Nothing but the lines from the one including "The width and" through the last line of the entries, restated exactly, should appear in the answer; omit the pictures.

▸ **PROVIDED RECORDS**
================================

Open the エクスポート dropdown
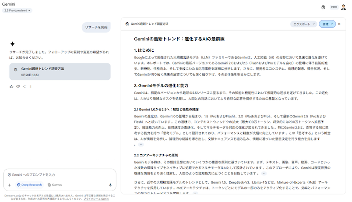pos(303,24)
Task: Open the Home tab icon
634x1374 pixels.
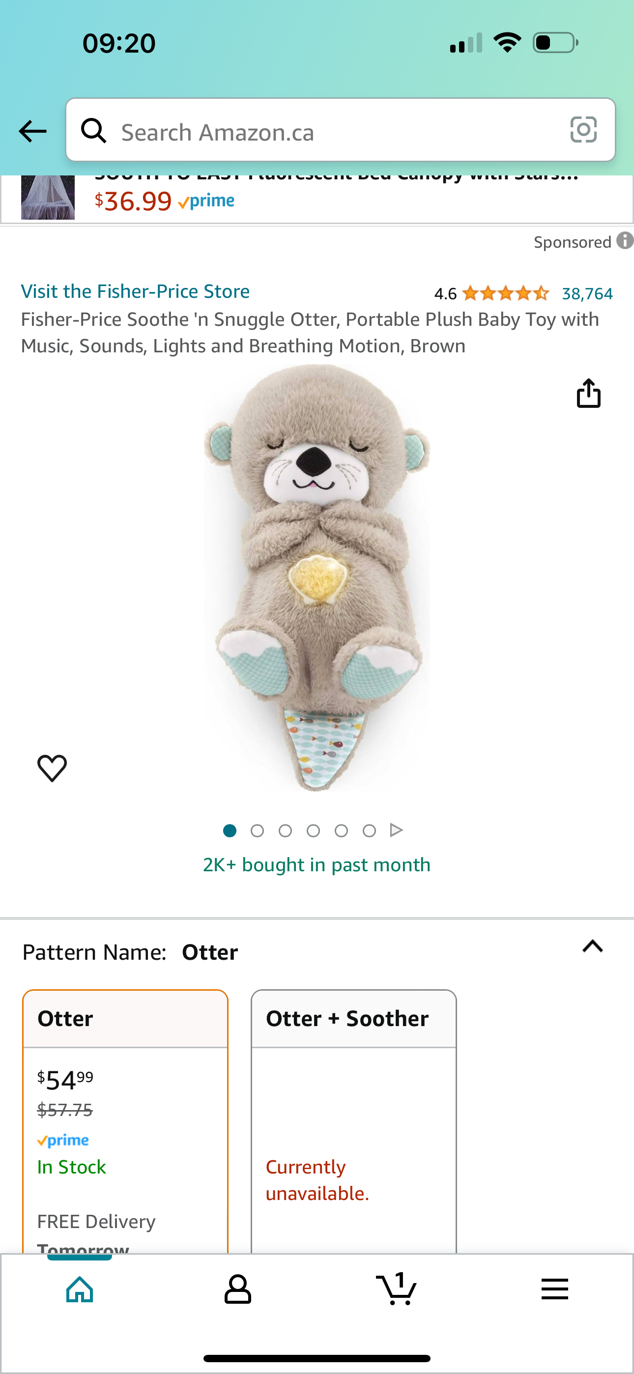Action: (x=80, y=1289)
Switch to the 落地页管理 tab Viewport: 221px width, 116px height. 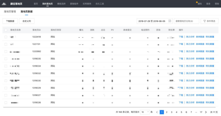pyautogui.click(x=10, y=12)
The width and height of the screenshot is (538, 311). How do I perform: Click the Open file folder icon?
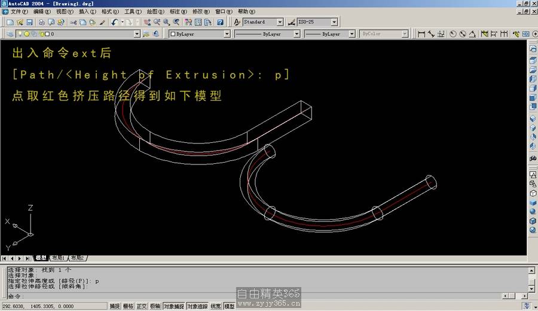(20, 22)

================================

▸ **ANSWER TO THE EXERCISE**
The width and height of the screenshot is (538, 311). How do I perform: Click the Open file folder icon?
(20, 22)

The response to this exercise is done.